GIVEN TASK:
Render every row below as a JSON list of strings, with one string for each line and blank lines left out.

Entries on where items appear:
⟨

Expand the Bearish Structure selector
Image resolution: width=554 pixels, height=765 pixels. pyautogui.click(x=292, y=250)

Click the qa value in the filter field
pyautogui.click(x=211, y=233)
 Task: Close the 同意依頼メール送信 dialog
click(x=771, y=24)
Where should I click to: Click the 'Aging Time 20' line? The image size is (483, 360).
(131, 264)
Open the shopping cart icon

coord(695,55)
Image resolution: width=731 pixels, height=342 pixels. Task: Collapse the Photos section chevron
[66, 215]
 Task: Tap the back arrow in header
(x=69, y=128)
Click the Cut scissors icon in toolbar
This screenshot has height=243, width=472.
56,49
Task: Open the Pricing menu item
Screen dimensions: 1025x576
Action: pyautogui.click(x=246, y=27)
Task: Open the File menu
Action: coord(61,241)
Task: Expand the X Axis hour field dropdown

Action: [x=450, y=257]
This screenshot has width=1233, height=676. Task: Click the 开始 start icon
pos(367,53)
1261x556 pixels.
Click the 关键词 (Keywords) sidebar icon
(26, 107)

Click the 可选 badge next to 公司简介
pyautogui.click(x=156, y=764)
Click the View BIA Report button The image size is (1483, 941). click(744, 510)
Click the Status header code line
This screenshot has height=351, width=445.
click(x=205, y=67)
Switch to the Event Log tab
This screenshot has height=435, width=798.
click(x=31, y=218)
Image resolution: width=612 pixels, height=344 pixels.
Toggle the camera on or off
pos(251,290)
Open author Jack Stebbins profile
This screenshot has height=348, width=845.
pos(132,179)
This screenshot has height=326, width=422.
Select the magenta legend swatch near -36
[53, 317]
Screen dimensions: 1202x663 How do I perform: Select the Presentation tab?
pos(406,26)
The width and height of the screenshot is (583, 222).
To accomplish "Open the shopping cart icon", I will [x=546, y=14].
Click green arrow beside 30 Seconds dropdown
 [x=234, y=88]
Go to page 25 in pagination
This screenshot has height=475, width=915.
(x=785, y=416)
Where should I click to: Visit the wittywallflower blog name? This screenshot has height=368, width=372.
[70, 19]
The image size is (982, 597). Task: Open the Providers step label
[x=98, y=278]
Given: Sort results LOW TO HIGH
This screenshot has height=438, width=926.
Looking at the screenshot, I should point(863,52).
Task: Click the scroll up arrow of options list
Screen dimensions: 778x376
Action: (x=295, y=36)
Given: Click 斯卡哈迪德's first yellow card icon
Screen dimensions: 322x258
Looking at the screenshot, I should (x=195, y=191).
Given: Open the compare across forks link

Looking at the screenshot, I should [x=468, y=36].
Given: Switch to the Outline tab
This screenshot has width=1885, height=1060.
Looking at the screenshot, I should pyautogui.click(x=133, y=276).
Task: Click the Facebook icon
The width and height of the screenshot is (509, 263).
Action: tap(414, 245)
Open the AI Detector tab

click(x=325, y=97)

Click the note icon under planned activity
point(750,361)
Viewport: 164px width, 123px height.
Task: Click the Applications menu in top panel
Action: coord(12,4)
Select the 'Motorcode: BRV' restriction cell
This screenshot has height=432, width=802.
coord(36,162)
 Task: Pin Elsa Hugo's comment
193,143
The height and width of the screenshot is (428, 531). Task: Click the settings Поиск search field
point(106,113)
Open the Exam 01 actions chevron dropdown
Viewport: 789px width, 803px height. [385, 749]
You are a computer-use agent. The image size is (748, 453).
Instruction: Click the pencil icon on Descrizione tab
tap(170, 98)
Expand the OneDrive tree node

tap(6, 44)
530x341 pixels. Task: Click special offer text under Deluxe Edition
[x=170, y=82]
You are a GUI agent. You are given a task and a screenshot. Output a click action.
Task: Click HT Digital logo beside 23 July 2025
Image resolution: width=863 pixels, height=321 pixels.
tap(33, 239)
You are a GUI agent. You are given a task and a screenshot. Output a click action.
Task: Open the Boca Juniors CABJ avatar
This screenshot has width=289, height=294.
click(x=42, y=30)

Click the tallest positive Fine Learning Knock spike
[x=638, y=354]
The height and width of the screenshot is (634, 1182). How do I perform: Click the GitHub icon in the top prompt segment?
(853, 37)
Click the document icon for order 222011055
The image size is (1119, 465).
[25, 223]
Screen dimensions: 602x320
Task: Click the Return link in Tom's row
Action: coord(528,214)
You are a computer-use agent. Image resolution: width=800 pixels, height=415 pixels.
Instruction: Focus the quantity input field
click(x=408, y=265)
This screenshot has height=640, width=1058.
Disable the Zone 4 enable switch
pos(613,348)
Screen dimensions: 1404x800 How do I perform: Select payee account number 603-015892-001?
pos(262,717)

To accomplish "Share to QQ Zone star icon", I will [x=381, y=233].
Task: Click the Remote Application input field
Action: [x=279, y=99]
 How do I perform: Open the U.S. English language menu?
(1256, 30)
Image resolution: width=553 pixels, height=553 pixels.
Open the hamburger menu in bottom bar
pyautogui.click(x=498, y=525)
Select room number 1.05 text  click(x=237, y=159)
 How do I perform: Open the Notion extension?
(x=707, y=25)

⟩

FINAL RESULT:
[
  "Expand the Bearish Structure selector",
  "Image resolution: width=554 pixels, height=765 pixels. pyautogui.click(x=292, y=250)",
  "Click the qa value in the filter field",
  "pyautogui.click(x=211, y=233)",
  " Task: Close the 同意依頼メール送信 dialog",
  "click(x=771, y=24)",
  "Where should I click to: Click the 'Aging Time 20' line? The image size is (483, 360).",
  "(131, 264)",
  "Open the shopping cart icon",
  "coord(695,55)",
  "Image resolution: width=731 pixels, height=342 pixels. Task: Collapse the Photos section chevron",
  "[66, 215]",
  " Task: Tap the back arrow in header",
  "(x=69, y=128)",
  "Click the Cut scissors icon in toolbar",
  "This screenshot has height=243, width=472.",
  "56,49",
  "Task: Open the Pricing menu item",
  "Screen dimensions: 1025x576",
  "Action: pyautogui.click(x=246, y=27)",
  "Task: Open the File menu",
  "Action: coord(61,241)",
  "Task: Expand the X Axis hour field dropdown",
  "Action: [x=450, y=257]",
  "This screenshot has width=1233, height=676. Task: Click the 开始 start icon",
  "pos(367,53)",
  "1261x556 pixels.",
  "Click the 关键词 (Keywords) sidebar icon",
  "(26, 107)",
  "Click the 可选 badge next to 公司简介",
  "pyautogui.click(x=156, y=764)",
  "Click the View BIA Report button The image size is (1483, 941). click(744, 510)",
  "Click the Status header code line",
  "This screenshot has height=351, width=445.",
  "click(x=205, y=67)",
  "Switch to the Event Log tab",
  "This screenshot has height=435, width=798.",
  "click(x=31, y=218)",
  "Image resolution: width=612 pixels, height=344 pixels.",
  "Toggle the camera on or off",
  "pos(251,290)",
  "Open author Jack Stebbins profile",
  "This screenshot has height=348, width=845.",
  "pos(132,179)",
  "This screenshot has height=326, width=422.",
  "Select the magenta legend swatch near -36",
  "[53, 317]",
  "Screen dimensions: 1202x663 How do I perform: Select the Presentation tab?",
  "pos(406,26)",
  "The width and height of the screenshot is (583, 222).",
  "To accomplish \"Open the shopping cart icon\", I will [x=546, y=14].",
  "Click green arrow beside 30 Seconds dropdown",
  " [x=234, y=88]",
  "Go to page 25 in pagination",
  "This screenshot has height=475, width=915.",
  "(x=785, y=416)",
  "Where should I click to: Visit the wittywallflower blog name? This screenshot has height=368, width=372.",
  "[70, 19]",
  "The image size is (982, 597). Task: Open the Providers step label",
  "[x=98, y=278]",
  "Given: Sort results LOW TO HIGH",
  "This screenshot has height=438, width=926.",
  "Looking at the screenshot, I should point(863,52).",
  "Task: Click the scroll up arrow of options list",
  "Screen dimensions: 778x376",
  "Action: (x=295, y=36)",
  "Given: Click 斯卡哈迪德's first yellow card icon",
  "Screen dimensions: 322x258",
  "Looking at the screenshot, I should (x=195, y=191).",
  "Given: Open the compare across forks link",
  "Looking at the screenshot, I should [x=468, y=36].",
  "Given: Switch to the Outline tab",
  "This screenshot has width=1885, height=1060.",
  "Looking at the screenshot, I should pyautogui.click(x=133, y=276).",
  "Task: Click the Facebook icon",
  "The width and height of the screenshot is (509, 263).",
  "Action: tap(414, 245)",
  "Open the AI Detector tab",
  "click(x=325, y=97)",
  "Click the note icon under planned activity",
  "point(750,361)",
  "Viewport: 164px width, 123px height.",
  "Task: Click the Applications menu in top panel",
  "Action: coord(12,4)",
  "Select the 'Motorcode: BRV' restriction cell",
  "This screenshot has height=432, width=802.",
  "coord(36,162)",
  " Task: Pin Elsa Hugo's comment",
  "193,143",
  "The height and width of the screenshot is (428, 531). Task: Click the settings Поиск search field",
  "point(106,113)",
  "Open the Exam 01 actions chevron dropdown",
  "Viewport: 789px width, 803px height. [385, 749]",
  "You are a computer-use agent. The image size is (748, 453).",
  "Instruction: Click the pencil icon on Descrizione tab",
  "tap(170, 98)",
  "Expand the OneDrive tree node",
  "tap(6, 44)",
  "530x341 pixels. Task: Click special offer text under Deluxe Edition",
  "[x=170, y=82]",
  "You are a GUI agent. You are given a task and a screenshot. Output a click action.",
  "Task: Click HT Digital logo beside 23 July 2025",
  "Image resolution: width=863 pixels, height=321 pixels.",
  "tap(33, 239)",
  "You are a GUI agent. You are given a task and a screenshot. Output a click action.",
  "Task: Open the Boca Juniors CABJ avatar",
  "This screenshot has width=289, height=294.",
  "click(x=42, y=30)",
  "Click the tallest positive Fine Learning Knock spike",
  "[x=638, y=354]",
  "The height and width of the screenshot is (634, 1182). How do I perform: Click the GitHub icon in the top prompt segment?",
  "(853, 37)",
  "Click the document icon for order 222011055",
  "The image size is (1119, 465).",
  "[25, 223]",
  "Screen dimensions: 602x320",
  "Task: Click the Return link in Tom's row",
  "Action: coord(528,214)",
  "You are a computer-use agent. Image resolution: width=800 pixels, height=415 pixels.",
  "Instruction: Focus the quantity input field",
  "click(x=408, y=265)",
  "This screenshot has height=640, width=1058.",
  "Disable the Zone 4 enable switch",
  "pos(613,348)",
  "Screen dimensions: 1404x800 How do I perform: Select payee account number 603-015892-001?",
  "pos(262,717)",
  "To accomplish \"Share to QQ Zone star icon\", I will [x=381, y=233].",
  "Task: Click the Remote Application input field",
  "Action: [x=279, y=99]",
  " How do I perform: Open the U.S. English language menu?",
  "(1256, 30)",
  "Image resolution: width=553 pixels, height=553 pixels.",
  "Open the hamburger menu in bottom bar",
  "pyautogui.click(x=498, y=525)",
  "Select room number 1.05 text  click(x=237, y=159)",
  " How do I perform: Open the Notion extension?",
  "(x=707, y=25)"
]